Origins of Europa Na cloud and torus

Following the discovery observations by Brown and Hill [Brown, M.E., Hill, R.E., 1996. Discovery of an extended sodium atmosphere around Europa. Nature 380, 229–231], only few new observations of Europa Na cloud and torus have been reported [Brown, M.E., 2001. Potassium in Europa's atmosphere. Icarus 151, 190–195; Brown, M.E., 2004. The structure and variability of Europa's sodium atmosphere. Icarus. Submitted for publication]. Previous works [Johnson, R.E., Leblanc, F., Yakshinskiy, B.V., Madey, T.E., 2002. Energy distributions for desorption of sodium and potassium from ice: The Na/K ratio at Europa. Icarus 156, 136–142; Leblanc, F., Johnson, R.E., Brown, M., 2002. Europa's sodium atmosphere: An ocean source? Icarus 159, 132–144] have reproduced some of these observations and concluded that the origin of Europa's Na cloud is primarily sputtering of Europa's surface by jovian magnetospheric energetic particles. Leblanc, Johnson, and Brown [Leblanc, F., Johnson, R.E., Brown, M., 2002. Europa's sodium atmosphere: An ocean source?
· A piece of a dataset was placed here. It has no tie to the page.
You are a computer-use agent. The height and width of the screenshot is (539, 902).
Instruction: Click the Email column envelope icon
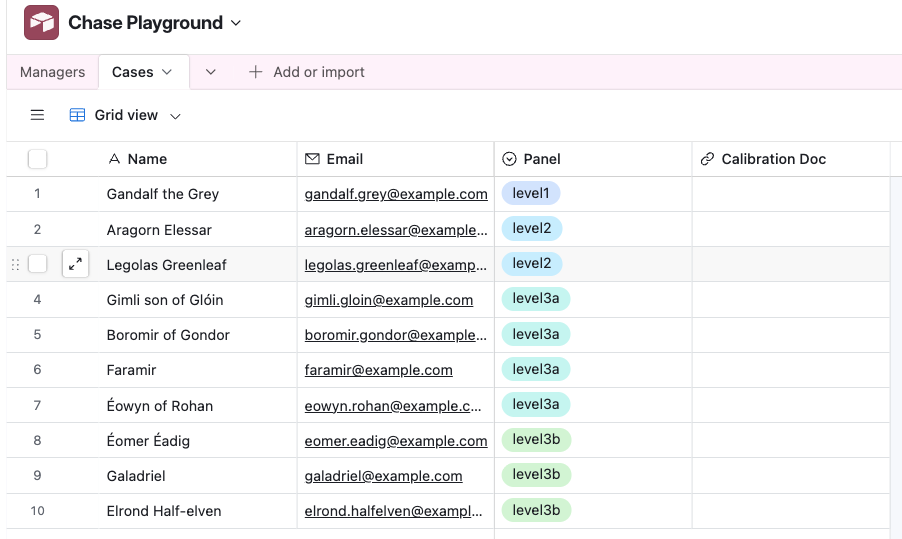tap(312, 159)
Icarus 159, 132–144] suggested there was a correlation of the rapid variation of the total content of Europa's Na cloud with the variation of Europa's jovian centrifugal latitude. The contribution to the observed signal due to Na atoms ejected from Io and energetic Na ejected from Europa by atmospheric sputtering were also considered. In this work, we present improved results using a more accurate description of the variation of the magnetospheric incident flux, electron impact ionization and Io background with respect to Europa's and Io's positions in Jupiter's magnetosphere. We also describe the energetic component due to atmospheric sputtering. This model of the sodium cloud is constrained by new observations of Europa's sodium cloud close to Europa's surface by Potter and co-workers also presented here. Their high spectral resolution provides unprecedented detail of the velocity distribution of the Na atoms at different positions around Europa and for various Europa positions around Jupiter. This analysis confirms a number of earlier conclusions and highlights observed variations of Europa Na cloud with respect to Europa's local time within the jovian magnetosphere. These large observed variations require that the ballistic transport across Europa's surface must be taken into account.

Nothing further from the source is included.